Domestic violence: do 19 in 20 abusers escape conviction?
11th Mar 2014
"'Scandal' of domestic violence as more wife beaters walk free. Nearly 19 out of 20 abusers escape conviction"
The Sun, 11 March 2014
Just days after International Women's Day, the Sun has reported on a 'scandal' of domestic violence towards women in England.
But its figure implying that 95% of abusers escape conviction shouldn't be taken too far. These figures are gender-neutral, so these aren't all 'wife beaters'. We don't have accurate figures as to the extent of domestic violence and the rates being quoted aren't 'conviction rates' in the usual sense of the term.
No single definition of domestic violence
Domestic violence can mean different things to different people and the way that it's recorded varies too. Even having a figure for specific domestic violence incidents doesn't adequately measure its prevalence more generally.
'Domestic violence' isn't something people can be arrested for by the police as it's not in itself a legal definition.
Instead, the police record 'incidents' (not necessarily crimes) of domestic abuse. These are cases where there is "threatening behaviour, violence or abuse (psychological, physical, sexual, financial or emotional) between adults, aged 18 and over", and is also the definition of domestic violence employed by the Crown Prosecution Service (CPS) when cases are referred to it by the police.
But not all incidents of this sort come to the attention of police, so the Crime Survey also asks people about their own experience of domestic abuse - here more widely defined as "non-sexual emotional or financial abuse, threats, physical force, sexual assault or stalking carried out by a current or former partner or other family member".
Two million adults reportedly experienced domestic abuse in 2012/13 - 1.2 million female victims and 700,000 male victims.
Not conviction rates
The Sun's figures are based on the number of domestic abuse incidents recorded by the police: 838,000 in 2012/13 and the number of convictions for domestic violence secured by the CPS for the same year: 52,500.
But this isn't the conviction rate in the usual sense that the term is used. As was pointed out in the Stern Review in relation to rape conviction rates, the conviction rate usually describes the proportion of all cases brought before court that result in a conviction, not the proportion of cases reported to the police that end up as a conviction.

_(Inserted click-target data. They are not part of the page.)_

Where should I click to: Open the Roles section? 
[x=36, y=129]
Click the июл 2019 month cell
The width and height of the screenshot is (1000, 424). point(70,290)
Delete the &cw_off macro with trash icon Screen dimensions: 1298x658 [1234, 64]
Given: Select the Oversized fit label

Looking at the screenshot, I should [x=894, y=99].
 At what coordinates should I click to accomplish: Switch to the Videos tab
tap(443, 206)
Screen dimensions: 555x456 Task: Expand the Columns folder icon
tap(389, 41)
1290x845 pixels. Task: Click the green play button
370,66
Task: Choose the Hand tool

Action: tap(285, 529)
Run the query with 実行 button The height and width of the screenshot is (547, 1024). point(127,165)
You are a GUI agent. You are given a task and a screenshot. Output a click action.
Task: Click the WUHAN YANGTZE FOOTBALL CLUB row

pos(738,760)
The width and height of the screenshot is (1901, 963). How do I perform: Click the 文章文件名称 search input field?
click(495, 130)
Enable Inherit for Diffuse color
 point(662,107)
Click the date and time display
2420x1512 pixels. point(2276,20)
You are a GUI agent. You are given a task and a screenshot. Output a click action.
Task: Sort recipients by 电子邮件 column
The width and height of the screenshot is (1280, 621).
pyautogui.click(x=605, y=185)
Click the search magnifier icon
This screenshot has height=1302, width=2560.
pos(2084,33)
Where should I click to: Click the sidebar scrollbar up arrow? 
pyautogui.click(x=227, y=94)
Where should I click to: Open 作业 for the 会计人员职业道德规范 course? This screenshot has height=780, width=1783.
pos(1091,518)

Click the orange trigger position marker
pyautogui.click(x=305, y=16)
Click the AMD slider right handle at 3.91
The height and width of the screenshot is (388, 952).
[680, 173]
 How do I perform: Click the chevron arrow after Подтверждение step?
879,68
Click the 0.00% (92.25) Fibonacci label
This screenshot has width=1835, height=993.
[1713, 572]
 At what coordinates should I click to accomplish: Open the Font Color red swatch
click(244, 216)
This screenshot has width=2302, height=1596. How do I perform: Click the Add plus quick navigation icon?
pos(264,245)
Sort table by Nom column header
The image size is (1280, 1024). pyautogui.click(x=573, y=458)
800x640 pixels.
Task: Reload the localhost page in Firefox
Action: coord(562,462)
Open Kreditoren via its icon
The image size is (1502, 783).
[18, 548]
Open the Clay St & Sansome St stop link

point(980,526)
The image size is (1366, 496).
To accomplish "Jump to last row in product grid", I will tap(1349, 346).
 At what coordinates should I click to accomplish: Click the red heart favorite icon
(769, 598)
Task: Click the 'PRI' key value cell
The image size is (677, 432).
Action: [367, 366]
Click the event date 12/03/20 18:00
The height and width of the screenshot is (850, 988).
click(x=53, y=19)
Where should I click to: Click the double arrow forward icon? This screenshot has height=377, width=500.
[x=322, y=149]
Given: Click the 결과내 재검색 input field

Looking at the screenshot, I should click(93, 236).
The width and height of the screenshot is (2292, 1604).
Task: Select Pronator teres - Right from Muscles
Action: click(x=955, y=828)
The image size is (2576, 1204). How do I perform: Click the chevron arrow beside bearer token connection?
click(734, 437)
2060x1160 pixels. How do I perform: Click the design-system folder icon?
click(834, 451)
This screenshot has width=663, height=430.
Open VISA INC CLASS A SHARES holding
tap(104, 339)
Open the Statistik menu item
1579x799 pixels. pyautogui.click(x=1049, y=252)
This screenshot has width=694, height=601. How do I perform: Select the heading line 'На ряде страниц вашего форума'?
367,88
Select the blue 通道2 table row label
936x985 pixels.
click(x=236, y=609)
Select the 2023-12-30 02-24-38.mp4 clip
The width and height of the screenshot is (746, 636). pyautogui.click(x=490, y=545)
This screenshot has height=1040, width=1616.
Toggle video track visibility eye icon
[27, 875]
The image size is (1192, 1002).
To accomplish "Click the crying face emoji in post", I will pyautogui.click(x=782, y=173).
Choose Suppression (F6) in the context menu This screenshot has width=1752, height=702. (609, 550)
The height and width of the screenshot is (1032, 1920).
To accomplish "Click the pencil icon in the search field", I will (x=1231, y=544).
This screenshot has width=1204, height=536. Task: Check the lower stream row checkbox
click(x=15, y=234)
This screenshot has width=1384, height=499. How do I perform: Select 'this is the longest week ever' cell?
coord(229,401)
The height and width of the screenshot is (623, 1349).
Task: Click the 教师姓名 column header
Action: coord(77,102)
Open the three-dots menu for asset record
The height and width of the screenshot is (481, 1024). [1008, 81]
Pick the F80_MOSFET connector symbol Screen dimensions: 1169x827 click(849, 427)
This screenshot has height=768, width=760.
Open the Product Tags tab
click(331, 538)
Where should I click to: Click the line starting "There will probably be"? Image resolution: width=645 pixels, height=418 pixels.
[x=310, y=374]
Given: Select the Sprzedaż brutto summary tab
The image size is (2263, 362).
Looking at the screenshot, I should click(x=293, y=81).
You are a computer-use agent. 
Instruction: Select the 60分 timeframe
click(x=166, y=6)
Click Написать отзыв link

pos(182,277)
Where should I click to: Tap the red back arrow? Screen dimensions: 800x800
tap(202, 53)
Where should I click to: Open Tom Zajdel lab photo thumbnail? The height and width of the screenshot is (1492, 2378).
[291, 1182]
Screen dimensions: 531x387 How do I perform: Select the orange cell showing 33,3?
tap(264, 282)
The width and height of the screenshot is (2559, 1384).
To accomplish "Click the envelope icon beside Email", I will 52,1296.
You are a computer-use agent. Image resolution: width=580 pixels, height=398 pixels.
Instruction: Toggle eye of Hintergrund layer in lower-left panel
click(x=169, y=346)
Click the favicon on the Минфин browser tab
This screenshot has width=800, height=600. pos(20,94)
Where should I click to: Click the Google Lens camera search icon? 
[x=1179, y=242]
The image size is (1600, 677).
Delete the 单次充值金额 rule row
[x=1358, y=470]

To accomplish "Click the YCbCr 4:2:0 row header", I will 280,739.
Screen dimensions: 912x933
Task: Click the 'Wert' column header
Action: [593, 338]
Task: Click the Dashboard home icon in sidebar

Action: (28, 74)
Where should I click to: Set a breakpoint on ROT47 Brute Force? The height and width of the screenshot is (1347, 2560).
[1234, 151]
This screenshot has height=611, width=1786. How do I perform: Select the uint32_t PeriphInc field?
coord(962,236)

Basing it on all cases reported to the police means cases where individuals were acquitted in court are included. Cases that weren't taken forward for one reason or another or where there wasn't enough evidence to prosecute are included. This becomes a big problem when the figures are framed like the Sun's version: that 19 out of 20 "abusers" escape conviction. There's no evidence this is the case.
The CPS only prosecutes: "where there is sufficient evidence and it is in the public interest to do so". A total of 70,700 people were prosecuted for domestic violence last year. Using this as the basis of a conviction rate shows that 74% of prosecutions were successful.
This won't be a satisfactory figure for many either, but the lack of comparable figures on the prevalence of domestic violence and how it relates to CPS convictions means the numbers can't be taken much further.